■ **Tasks and exercises**
[A] Answer these questions using the cryogenic pump patent excerpt, one answer per line, marked to match:
(i) Which machines does the invention relate to, specifically?
(ii) In traditional pumps driven by an external motor, which parts alone are exposed to the cryogenic temperatures?
(iii) Which cryogenic liquid does the text name as having a very low viscosity?
[B] Continue the cryogenic pump patent excerpt from the point where it stops.

■ **Excerpt to read**

=-=-=

Patent Application
20250239904
The invention relates to pumps and turbines, and more particularly, to integral motor pumps and integral motor turbines configured for application to cryogenic liquids.
Application of cryogenic turbomachinery, such as pumps and turbines, to liquified gases at extremely low temperatures can give rise to several unconventional issues, due to the aggressive conditions that are presented by the cryogenic liquids. Traditional pumps that use an external motor to drive one or more impellers via a rotating shaft have the advantage that only the impellers are exposed to the cryogenic temperatures. However, the impeller shaft can provide a significant channel through which heat can flow from the environment into the cryogenic liquid, thereby increasing boiloff of the cryogenic liquid. Also, this approach can require significant maintenance, resulting in high operating costs. Furthermore, this approach requires application of a mechanical seal or other rotating shaft seal to the rotating impeller shaft, which is not practical in many cases, due to potential leakage of lubricants and/or process liquid past the seals when applied to cryogenic liquids. Also, reliable rotating shaft seals can be difficult and expensive to implement, especially for cryogenic liquids that have very low viscosities, such as liquid hydrogen (LH2), resulting in a massive amount of seal leakage, which can represent a substantial economic concern, as well as a safety and environmental hazard.

=-=-=

■ **Information supplied**

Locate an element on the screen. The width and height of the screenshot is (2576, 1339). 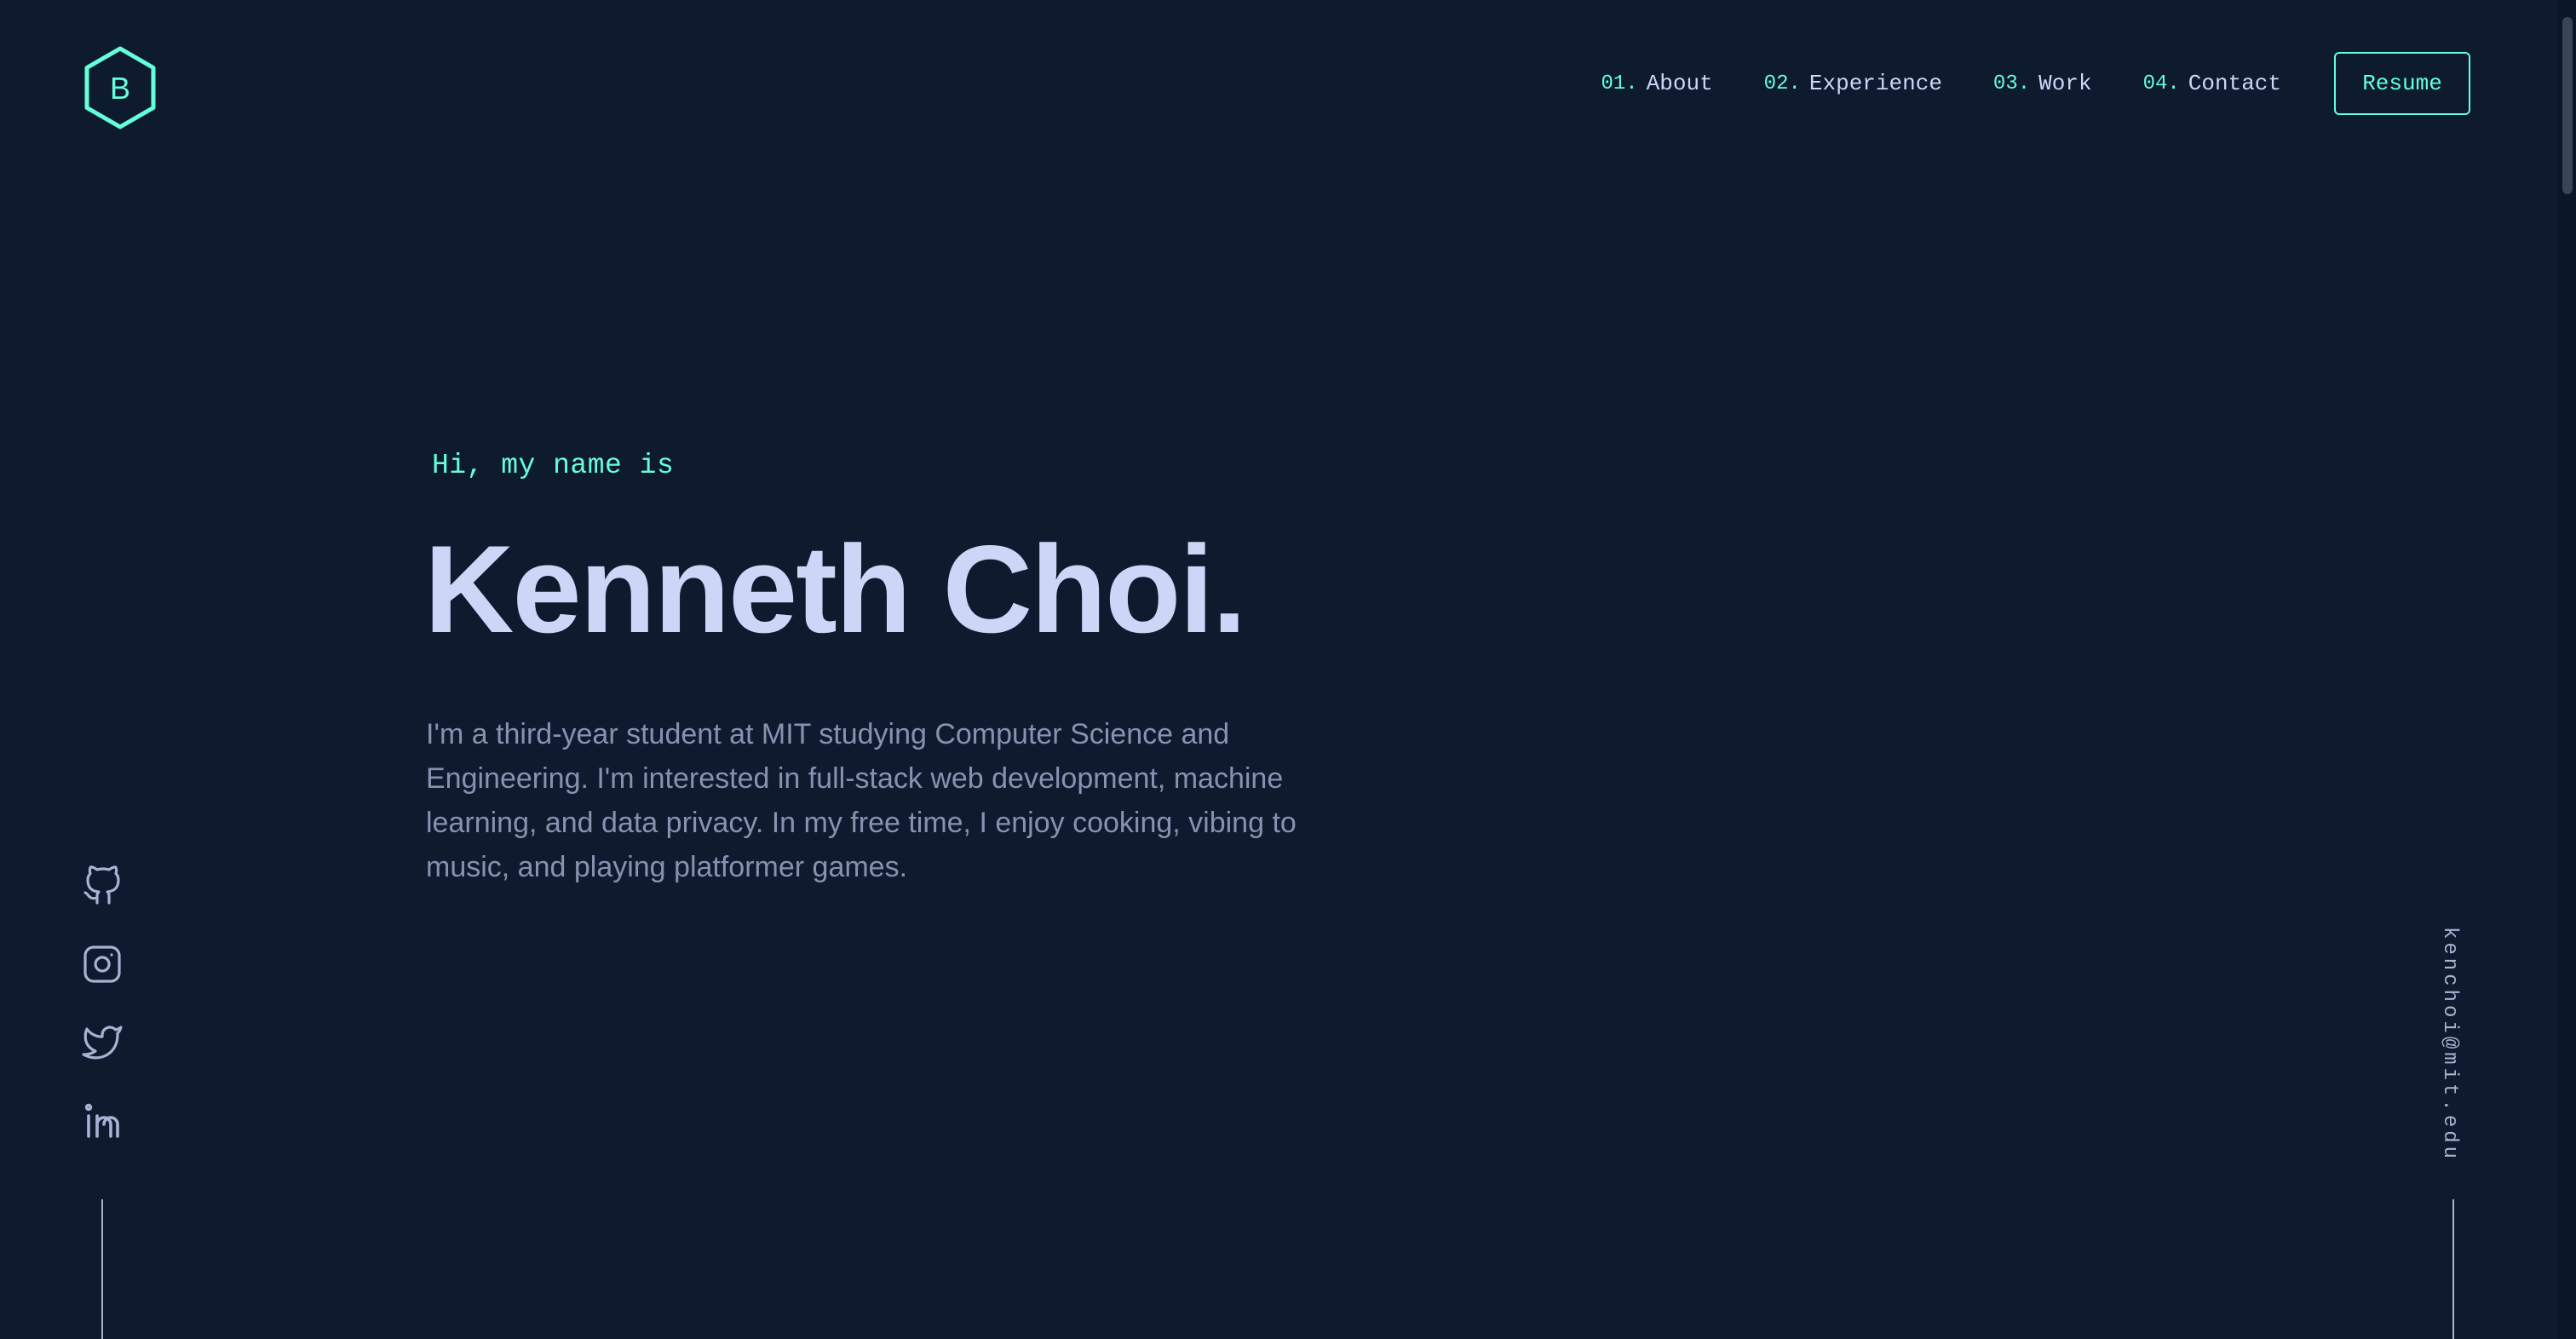
github-link is located at coordinates (103, 886).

=-=-=

■ **Per-task answers**
[A]
(i) Integral motor pumps and integral motor turbines configured for application to cryogenic liquids.
(ii) The impellers.
(iii) Liquid hydrogen (LH2).

[B]
With reference to
Typically, in an IMP or IMT, one or more impellers 130 is/are attached to a rotating shaft 140 that is also fixed to a rotor assembly 138. The rotor assembly 138 typically comprises an electrical coil assembly if it is an asynchronous induction type motor 132, or a permanent magnet assembly if it is a synchronous type motor 132. The rotor assembly 138 is surrounded by a stator assembly 132, which typically includes an electrical coil assembly 136.
The electrical coil assemblies 132, 136 of the stator, and in some cases also the rotor, typically comprise coils of insulated wire that are wound around winding cores that can be metallic, ferromagnetic cores, such as laminated iron or steel cores. The coils are impregnated and surrounded by an insulating barrier material, such as a resin, which fixes the coil wires to the winding cores, and also prevents the coil wires from vibrating due to surging electrical currents and/or magnetic fields, which could otherwise lead to degradation of the coils, including metal fatigue and breakage of the copper wires.
However, while IMPs and IMTs have the advantage that rotating shaft seals are not needed, they have the disadvantage that the motor assemblies are subjected to cryogenic temperatures, which gives rise to several technical challenges, including thermal management, material compatibility, and extreme thermal contractions. In particular, IMP and IMT coil assemblies that will be exposed to cryogenic temperatures must be carefully constructed to allow for large thermally induced stresses due to unequal dimensional shrinkage, while maintaining adequate electrical and magnetic properties. This can be especially challenging for IMPs and IMTs that will be applied to liquid hydrogen (LH2), due to the very low temperature of LH2, and to its exceedingly low density, which can enable LH2 to penetrate even very small “micro-cracks” that form due to freezing and contraction of elements within the pump or turbine.
The collection, transport, and distribution of liquid hydrogen (LH2) is of increasing importance, due to the growing use of hydrogen as a fuel supply. In particular, “green” hydrogen is expected to play a critical role in reducing carbon emissions over the next few decades. The term “green” hydrogen refers to hydrogen that is produced using renewable clean energy sources, such as solar power and wind power.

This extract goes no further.